Now let’s use it. First of all, in your main function:

let inactivity_monitor = InactivityMonitor::new();

// set everything app, then...

axum::serve(
        todo!(), // your listener
        todo!(), // your routes
    )
    .with_graceful_shutdown(shutdown_signal(
        move || {
            // start shutting down the bot, but return syncronously
            std::mem::drop(bot_shutdown_token.shutdown()?);

            Ok(())
        },
        inactivity_monitor.inactivity_shutdown_handle(),
    ))
    .await?;

println!("Webserver is done... waiting for the bot...");

bot_dispatcher_task.await?;

println!("Bot is done... bye!");

And everywhere anything ever happens:

// if we unwrap or ?-return here, before doing anything,
// we'll basically error out if the bot is shutting down
// so e.g. telegram can retry the request
inactivity_monitor.notify_activity().unwrap();

To wit, in your teloxide dptree handler:


let handler = dptree::entry()
        .map(move |conf: BotConfig, update: Update| async move {
            conf.inactivity_monitor.notify_activity()?;
            anyhow::Ok(())
        })
        // ...all your bot logic...
        .branch(todo!())
        .branch(todo!());

As an axum middleware:

ServiceBuilder::new()
    .map_request(move |req: Request<axum::body::Body>| {
        if let Err(err) = inactivity_monitor.notify_activity() {
            eprintln!("Error in HTTP: {:?}", err);
        }

        req
    })

And if you have any other queue or long-running task, don’t neglect calling the function as well.

Fly.io configuration

# in your fly.toml
[http_service]
  auto_stop_machines   = "off"
  auto_start_machines  = true
  min_machines_running = 0

Crates and webapps

Now let’s move on to the additional extra free advice.

Telegram webapps are nice but a bit limited.
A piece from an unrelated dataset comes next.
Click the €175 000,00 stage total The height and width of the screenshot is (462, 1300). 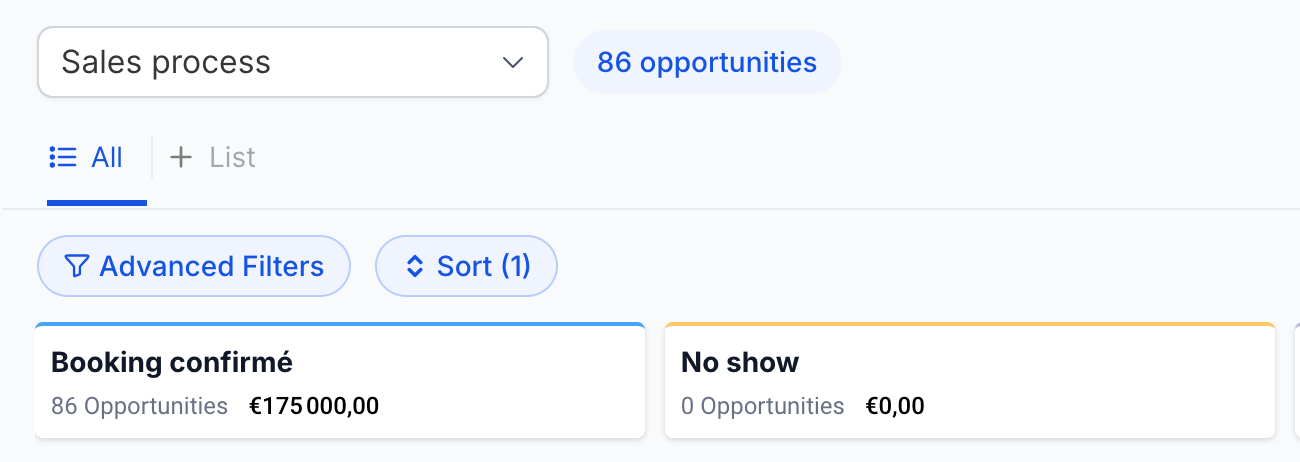tap(314, 406)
Currently all of my webapp-powered bots use maud and htmx for a very simple ajaxy UI.

I considered dioxus-liveview for more complicated UIs, but I’m a bit worried about its limitations, and the fact that it hangs in cases of network breakdown (a problem on mobile, where the bots are to be used most of the time).

I am currently trying out dioxus-fullstack but I hit a problem after a problem, and will probably wait until 0.6 stabilizes.

Given that we’re already using axum, it’s easy to attach a bunch of additional routes.

As a note, I split the bots into several crates (e.g. web, tg, global, and the binary serve), to help with the compile time and make rust-analyzer’s life a little easier.

Unfortunately, the only way to configure the base webapp url that I could find was through talking to BotFather.

This is my base html:

pub fn base_html(body: Markup) -> Markup {
    html! {
        (DOCTYPE)

        head {
            // without this, the app looks bad on iOS
            meta name="viewport" content="width=device-width, initial-scale=1.0, maximum-scale=1.0";

            script src="https://cdn.tailwindcss.com" {}
            script src="https://unpkg.com/[email protected]" {}


        }

        (body)
    }
}

Closing the page is very useful in some cases:

fn close_tab() -> Markup {
    html! {
        head {
            script src="https://telegram.org/js/telegram-web-app.js" { }
        }
        body {
            script {
                "window.Telegram.WebApp.close();"
            }
        }
    }
}

Passing parameters to the webapp

I don’t use the “normal” webapp methods, nor telegram’s frontend user-identification features, because they don’t work with groups. To figure out reliably which group opened the webapp, I use their special URLs instead:

InlineKeyboardButton::url("app", format!("https://t.me/{bot_username}/food?startapp={}", chat_identifier))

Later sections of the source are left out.